>> Begin Given text

Editorial

Guest Post: What I Learned After 16 Hours on a Greyhound Bus

Adam Dietz is a regular contributor to Filmophilia. This is his story.

One man. 16 hours. Nine stops. Five states. A recently released convict. Six bagels, and as much Diet Coke as my stomach could, well, stomach.

On Tuesday May 28th, a day that will live in personal infamy, I embarked on what I expected to be a routine Megabus (I’m something of a veteran, but I hate to toot my own horn) excursion from Ann Arbor to Washington DC, but after the missing of a bus and a quick palaver with my Father at a Burger King drive-thru, we decided my best option was to purchase a ticket aboard the next Greyhound to DC. We were so wrong.

I learned a lot about myself while confined to my row F-seat 27 commune, but in addition to the personal discovery that took place, I also learned a lot about the world and those living in it  (specifically who see The Greyhound Bus as a viable means of transportation). By the time the bus halted to a stop at 4am, I was a much wiser man than the one who had stepped on the bus nearly a day earlier. I did, however, smell like a deep fryer from the Arby’s employer who sat next to me for three hours. A wiser man with a curly fry musk, we’ll call myself discovery/ epiphany a push.

>> End Given text
>> Begin Data listing

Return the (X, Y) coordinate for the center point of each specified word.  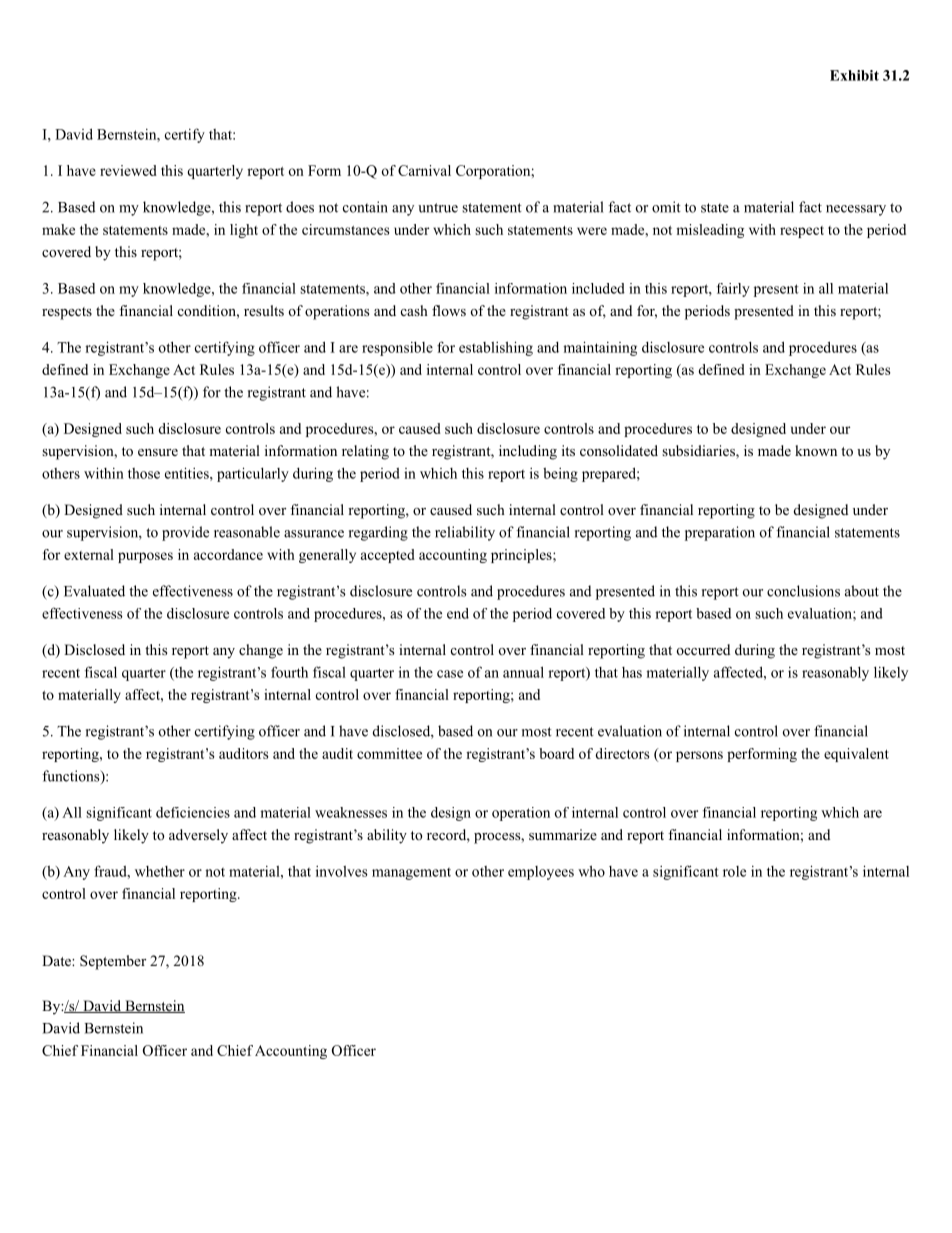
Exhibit (854, 75)
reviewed (128, 170)
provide (185, 533)
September (113, 962)
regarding (378, 533)
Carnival (424, 170)
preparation (720, 533)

>> End Data listing

● Problems to solve:
1. Set down the part of the Greyhound bus post that runs from "Adam Dietz is" to "were so wrong." word for word.
2. Using the Greyhound bus post, answer these questions:
(a) On what day did the trip begin?
(b) How many stops did the trip include?
(c) At what time did the bus come to a stop?
3. Summarize the Greyhound bus post in two sentences.

● Solution list:
1.
Adam Dietz is a regular contributor to Filmophilia. This is his story.

One man. 16 hours. Nine stops. Five states. A recently released convict. Six bagels, and as much Diet Coke as my stomach could, well, stomach.

On Tuesday May 28th, a day that will live in personal infamy, I embarked on what I expected to be a routine Megabus (I’m something of a veteran, but I hate to toot my own horn) excursion from Ann Arbor to Washington DC, but after the missing of a bus and a quick palaver with my Father at a Burger King drive-thru, we decided my best option was to purchase a ticket aboard the next Greyhound to DC. We were so wrong.

2.
(a) Tuesday May 28th
(b) Nine
(c) 4am

3. Adam Dietz, a regular Filmophilia contributor, set out on Tuesday May 28th on what he expected to be a routine Megabus trip from Ann Arbor to Washington DC. After missing a bus and talking with his father at a Burger King drive-thru, he took a Greyhound instead, a 16-hour ride with nine stops across five states that taught him a lot about himself and the world, and he arrived at 4am wiser but smelling like a deep fryer from the person who had sat next to him for three hours.